# What setting on a John Deere still to plant fescue ?



## Richnm (Nov 29, 2020)

I am trying to plant 30 pounds an acre of fescue (Max Q). However my drill John Deere 1108 doesn’t have a Fescue setting. Does anyone know where to set it ? Some one told me to use the rye grass setting and the big box ? My small boxes have an Alta Grass setting but it only goes up to 16 lbs? Thanks


----------



## Spazzoni (May 6, 2021)

I use the large boxes on my JD drill to plant the larger grass seeds and the small box for clover/timothy. I'll have to check my notes on my setting, but it might not be the same setting on yours. You need to calibrate your drill for that seed for it to be accurate.


----------



## Richnm (Nov 29, 2020)

I would really appreciate it thank you


----------



## Markpnw (Dec 27, 2019)

I use a brillion but I’d probably start out with the crested wheat grass setting then calibrate it from there. It’s very easy you can watch a YouTube video on it.


----------



## waleednajam09 (Nov 3, 2021)

Well, was looking out for the settings as I have the exact same model of john deere 1108, thanks @Spazzoni, I'll use larger boxes on my Drill to plant larger grass seeds and the small box for clover/timothy.

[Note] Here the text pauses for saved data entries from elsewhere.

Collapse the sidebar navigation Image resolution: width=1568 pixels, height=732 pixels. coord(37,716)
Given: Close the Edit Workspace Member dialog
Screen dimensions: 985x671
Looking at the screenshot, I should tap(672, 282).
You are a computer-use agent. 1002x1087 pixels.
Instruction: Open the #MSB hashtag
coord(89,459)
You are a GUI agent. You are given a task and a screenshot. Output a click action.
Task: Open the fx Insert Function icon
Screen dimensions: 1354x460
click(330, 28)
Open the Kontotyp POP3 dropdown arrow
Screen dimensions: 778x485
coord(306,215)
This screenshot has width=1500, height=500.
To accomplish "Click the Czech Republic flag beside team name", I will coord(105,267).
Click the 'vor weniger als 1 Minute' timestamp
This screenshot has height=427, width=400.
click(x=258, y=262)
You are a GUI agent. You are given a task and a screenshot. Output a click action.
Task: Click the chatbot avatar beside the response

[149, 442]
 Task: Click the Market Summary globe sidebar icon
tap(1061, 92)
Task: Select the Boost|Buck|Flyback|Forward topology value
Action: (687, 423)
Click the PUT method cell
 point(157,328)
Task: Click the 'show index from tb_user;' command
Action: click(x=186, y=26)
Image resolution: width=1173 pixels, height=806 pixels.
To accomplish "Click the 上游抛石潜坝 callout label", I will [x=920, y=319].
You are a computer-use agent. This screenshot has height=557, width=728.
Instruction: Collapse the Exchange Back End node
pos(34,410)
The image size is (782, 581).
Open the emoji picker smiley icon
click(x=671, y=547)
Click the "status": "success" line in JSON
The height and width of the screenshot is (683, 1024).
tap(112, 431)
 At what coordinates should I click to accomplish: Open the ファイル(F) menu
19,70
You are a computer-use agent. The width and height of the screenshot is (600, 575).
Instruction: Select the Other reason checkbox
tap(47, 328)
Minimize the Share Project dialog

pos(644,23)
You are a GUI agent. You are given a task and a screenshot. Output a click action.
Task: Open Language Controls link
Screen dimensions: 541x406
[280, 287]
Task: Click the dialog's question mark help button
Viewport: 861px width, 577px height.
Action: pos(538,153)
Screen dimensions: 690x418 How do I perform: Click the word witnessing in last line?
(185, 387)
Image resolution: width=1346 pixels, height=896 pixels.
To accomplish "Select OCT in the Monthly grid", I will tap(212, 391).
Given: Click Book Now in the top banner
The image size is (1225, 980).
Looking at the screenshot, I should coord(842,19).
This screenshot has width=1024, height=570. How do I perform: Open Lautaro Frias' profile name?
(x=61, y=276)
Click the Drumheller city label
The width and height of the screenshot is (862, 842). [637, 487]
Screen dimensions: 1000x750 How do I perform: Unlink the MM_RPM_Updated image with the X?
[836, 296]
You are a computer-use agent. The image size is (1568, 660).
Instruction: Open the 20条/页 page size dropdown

Although, I find this helpful as well, it's for JD 750


----------



## Hayman1 (Jul 6, 2013)

All varieties of fescue are not the same nor are the varieties of og. There is a lot of difference between fescues and og. As noted by others, you have to calibrate your drill for your seed. You then have a benchmark for the future use. If you are going to cross drill the ends where you turn around it takes more seed as it is difficult not to overlap.


----------